Task requirements:
Each line from the one containing "Task: Go to the Admin tab" to the end of the records should be copied exactly, and no other line.

Saved entries:
++++++++++++++++++++

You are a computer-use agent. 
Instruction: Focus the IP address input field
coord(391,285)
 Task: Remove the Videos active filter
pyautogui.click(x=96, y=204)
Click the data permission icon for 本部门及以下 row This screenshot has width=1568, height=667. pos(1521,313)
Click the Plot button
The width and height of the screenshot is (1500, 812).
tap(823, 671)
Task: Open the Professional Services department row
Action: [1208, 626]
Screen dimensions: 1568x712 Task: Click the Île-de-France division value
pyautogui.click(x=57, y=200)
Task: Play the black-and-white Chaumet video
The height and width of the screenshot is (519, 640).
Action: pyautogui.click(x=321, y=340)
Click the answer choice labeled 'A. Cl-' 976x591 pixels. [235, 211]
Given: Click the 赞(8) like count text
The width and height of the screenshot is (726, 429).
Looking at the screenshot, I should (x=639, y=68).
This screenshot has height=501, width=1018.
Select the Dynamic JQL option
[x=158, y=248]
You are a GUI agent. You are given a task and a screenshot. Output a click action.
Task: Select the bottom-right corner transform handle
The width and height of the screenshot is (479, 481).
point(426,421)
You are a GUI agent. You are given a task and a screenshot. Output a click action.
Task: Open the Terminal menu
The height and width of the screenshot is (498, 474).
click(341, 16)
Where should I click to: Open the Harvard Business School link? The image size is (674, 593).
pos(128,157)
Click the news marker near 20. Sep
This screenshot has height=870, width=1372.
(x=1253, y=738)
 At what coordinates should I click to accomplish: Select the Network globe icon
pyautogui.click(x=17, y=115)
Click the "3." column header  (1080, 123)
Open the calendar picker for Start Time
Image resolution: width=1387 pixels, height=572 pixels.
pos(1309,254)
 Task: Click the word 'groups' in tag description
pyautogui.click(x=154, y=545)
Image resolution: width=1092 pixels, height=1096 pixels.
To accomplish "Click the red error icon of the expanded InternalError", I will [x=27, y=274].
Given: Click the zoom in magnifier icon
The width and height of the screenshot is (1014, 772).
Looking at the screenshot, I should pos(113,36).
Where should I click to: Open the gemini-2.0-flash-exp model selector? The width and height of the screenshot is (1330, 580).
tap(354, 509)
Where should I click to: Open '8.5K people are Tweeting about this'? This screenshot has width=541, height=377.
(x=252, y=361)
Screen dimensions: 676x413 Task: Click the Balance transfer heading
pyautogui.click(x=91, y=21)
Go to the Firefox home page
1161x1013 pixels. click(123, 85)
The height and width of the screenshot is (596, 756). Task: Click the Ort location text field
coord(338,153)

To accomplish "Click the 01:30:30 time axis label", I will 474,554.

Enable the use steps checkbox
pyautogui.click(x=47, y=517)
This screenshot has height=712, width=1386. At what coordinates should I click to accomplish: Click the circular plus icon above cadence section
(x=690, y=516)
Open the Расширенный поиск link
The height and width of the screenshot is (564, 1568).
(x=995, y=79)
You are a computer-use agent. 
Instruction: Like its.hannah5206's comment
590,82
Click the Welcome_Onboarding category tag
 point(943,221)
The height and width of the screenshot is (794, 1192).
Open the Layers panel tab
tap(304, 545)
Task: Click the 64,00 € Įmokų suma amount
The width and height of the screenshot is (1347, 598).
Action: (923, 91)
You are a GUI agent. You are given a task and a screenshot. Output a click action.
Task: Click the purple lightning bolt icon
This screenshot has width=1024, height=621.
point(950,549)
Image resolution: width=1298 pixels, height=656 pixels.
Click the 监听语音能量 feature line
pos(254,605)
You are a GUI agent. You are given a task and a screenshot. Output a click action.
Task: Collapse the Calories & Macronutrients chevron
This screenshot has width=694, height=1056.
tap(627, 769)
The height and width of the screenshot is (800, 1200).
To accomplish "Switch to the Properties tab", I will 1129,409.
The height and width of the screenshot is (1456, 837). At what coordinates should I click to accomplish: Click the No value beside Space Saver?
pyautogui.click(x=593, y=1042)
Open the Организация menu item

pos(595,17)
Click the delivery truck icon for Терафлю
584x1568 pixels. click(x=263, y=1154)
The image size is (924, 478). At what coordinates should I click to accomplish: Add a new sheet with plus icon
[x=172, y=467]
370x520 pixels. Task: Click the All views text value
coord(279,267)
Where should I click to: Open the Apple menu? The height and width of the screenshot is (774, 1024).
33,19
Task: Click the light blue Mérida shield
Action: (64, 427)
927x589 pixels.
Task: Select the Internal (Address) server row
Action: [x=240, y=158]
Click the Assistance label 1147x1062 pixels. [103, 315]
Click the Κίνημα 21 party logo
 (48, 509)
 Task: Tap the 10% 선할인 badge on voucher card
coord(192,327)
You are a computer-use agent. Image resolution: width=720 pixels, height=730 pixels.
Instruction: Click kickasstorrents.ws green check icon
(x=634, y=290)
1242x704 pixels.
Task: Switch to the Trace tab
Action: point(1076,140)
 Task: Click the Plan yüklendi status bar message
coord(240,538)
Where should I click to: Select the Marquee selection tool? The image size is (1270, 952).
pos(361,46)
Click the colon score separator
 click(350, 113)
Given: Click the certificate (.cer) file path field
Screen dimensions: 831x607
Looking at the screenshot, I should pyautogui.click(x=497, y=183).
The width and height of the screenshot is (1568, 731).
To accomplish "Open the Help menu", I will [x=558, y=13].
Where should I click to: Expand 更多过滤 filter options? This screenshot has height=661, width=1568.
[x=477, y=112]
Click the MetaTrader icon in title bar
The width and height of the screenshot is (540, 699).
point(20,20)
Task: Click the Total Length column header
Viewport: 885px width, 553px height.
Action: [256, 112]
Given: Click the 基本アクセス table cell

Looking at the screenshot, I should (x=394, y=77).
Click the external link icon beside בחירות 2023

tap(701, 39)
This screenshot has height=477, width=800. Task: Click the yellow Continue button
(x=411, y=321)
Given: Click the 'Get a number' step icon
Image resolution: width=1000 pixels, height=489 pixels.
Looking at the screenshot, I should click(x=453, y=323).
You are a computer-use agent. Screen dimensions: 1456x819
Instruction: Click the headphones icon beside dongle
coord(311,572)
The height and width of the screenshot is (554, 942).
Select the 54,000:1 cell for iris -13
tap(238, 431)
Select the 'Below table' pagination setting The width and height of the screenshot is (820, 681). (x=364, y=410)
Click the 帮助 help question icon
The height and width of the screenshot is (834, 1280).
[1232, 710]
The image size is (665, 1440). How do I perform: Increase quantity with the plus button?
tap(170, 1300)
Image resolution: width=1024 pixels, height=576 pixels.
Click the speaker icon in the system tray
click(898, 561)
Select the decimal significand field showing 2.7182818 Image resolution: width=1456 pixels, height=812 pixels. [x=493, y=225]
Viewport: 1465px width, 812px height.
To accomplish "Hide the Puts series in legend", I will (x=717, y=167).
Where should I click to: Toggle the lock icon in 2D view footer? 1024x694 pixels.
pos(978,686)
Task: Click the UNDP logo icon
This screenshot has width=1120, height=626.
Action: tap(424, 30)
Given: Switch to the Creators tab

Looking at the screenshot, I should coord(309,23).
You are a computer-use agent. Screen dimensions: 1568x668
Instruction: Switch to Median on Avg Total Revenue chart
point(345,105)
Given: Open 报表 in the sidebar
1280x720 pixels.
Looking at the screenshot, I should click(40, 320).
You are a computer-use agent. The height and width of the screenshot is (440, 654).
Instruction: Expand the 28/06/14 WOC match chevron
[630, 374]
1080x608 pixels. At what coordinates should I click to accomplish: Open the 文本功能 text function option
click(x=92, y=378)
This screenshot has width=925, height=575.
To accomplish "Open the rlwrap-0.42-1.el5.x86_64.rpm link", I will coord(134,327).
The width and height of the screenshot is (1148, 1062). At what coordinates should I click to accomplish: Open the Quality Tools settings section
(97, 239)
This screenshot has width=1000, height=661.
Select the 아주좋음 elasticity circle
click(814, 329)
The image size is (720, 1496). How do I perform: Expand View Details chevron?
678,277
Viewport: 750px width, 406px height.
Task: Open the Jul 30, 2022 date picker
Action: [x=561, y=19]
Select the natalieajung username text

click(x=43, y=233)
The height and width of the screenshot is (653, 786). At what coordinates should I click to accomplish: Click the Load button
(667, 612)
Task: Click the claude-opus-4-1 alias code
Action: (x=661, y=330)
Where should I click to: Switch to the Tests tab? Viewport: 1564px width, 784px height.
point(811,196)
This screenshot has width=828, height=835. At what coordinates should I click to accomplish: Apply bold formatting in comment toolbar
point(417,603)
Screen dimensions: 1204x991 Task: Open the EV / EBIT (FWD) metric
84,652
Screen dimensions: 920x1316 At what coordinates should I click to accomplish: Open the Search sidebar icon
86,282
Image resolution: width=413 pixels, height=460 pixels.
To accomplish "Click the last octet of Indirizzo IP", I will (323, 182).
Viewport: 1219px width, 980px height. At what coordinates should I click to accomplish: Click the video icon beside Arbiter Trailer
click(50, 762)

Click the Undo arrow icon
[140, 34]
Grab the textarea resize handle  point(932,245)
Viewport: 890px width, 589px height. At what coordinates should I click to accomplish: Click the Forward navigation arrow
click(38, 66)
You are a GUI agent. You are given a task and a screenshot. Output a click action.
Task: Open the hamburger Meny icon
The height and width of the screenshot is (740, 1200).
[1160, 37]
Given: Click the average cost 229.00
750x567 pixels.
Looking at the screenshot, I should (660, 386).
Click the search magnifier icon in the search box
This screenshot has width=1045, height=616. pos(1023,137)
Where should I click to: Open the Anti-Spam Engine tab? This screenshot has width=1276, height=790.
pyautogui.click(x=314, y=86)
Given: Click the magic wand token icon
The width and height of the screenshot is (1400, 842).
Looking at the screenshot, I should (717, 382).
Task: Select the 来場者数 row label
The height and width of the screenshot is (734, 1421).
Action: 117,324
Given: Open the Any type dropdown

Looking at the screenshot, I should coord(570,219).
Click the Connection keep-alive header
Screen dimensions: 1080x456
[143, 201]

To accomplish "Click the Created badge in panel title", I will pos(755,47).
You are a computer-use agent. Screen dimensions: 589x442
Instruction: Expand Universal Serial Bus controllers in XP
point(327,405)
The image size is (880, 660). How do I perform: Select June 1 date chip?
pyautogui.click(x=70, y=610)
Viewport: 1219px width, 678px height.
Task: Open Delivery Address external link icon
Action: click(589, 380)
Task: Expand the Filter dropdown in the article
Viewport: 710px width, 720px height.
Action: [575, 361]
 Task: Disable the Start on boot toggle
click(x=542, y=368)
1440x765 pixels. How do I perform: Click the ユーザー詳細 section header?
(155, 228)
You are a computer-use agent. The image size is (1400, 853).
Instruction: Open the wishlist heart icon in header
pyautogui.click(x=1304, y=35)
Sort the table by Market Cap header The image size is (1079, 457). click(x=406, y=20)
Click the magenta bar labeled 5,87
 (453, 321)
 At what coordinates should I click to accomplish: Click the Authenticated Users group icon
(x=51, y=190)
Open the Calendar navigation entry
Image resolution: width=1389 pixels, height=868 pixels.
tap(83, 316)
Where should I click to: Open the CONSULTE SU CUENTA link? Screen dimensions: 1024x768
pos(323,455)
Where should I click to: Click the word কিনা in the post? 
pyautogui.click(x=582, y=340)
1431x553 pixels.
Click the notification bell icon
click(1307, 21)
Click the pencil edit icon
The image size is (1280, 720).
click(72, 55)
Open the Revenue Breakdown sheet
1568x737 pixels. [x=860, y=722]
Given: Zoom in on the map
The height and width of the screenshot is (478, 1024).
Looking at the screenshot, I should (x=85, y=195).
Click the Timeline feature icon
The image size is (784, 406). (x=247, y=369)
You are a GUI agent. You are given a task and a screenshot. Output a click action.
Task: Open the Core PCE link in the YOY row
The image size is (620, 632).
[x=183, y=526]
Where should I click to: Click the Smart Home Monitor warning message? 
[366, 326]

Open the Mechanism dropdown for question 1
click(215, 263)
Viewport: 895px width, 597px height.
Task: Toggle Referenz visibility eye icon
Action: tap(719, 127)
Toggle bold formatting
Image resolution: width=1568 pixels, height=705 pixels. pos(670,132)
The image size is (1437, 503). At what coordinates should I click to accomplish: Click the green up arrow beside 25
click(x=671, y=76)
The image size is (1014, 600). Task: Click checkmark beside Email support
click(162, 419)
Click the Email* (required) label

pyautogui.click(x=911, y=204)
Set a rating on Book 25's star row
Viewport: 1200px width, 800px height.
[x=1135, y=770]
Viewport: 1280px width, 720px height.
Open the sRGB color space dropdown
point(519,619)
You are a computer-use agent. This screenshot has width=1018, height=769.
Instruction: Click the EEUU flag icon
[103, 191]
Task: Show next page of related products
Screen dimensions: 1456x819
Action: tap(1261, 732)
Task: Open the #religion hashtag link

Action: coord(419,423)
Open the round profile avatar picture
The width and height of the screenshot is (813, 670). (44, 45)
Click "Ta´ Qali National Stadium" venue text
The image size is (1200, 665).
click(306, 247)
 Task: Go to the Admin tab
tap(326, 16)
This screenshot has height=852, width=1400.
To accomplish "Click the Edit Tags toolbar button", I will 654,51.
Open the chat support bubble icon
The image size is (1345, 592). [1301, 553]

++++++++++++++++++++

Solution to the problem:
 Task: Go to the Admin tab
tap(326, 16)
This screenshot has height=852, width=1400.
To accomplish "Click the Edit Tags toolbar button", I will 654,51.
Open the chat support bubble icon
The image size is (1345, 592). [1301, 553]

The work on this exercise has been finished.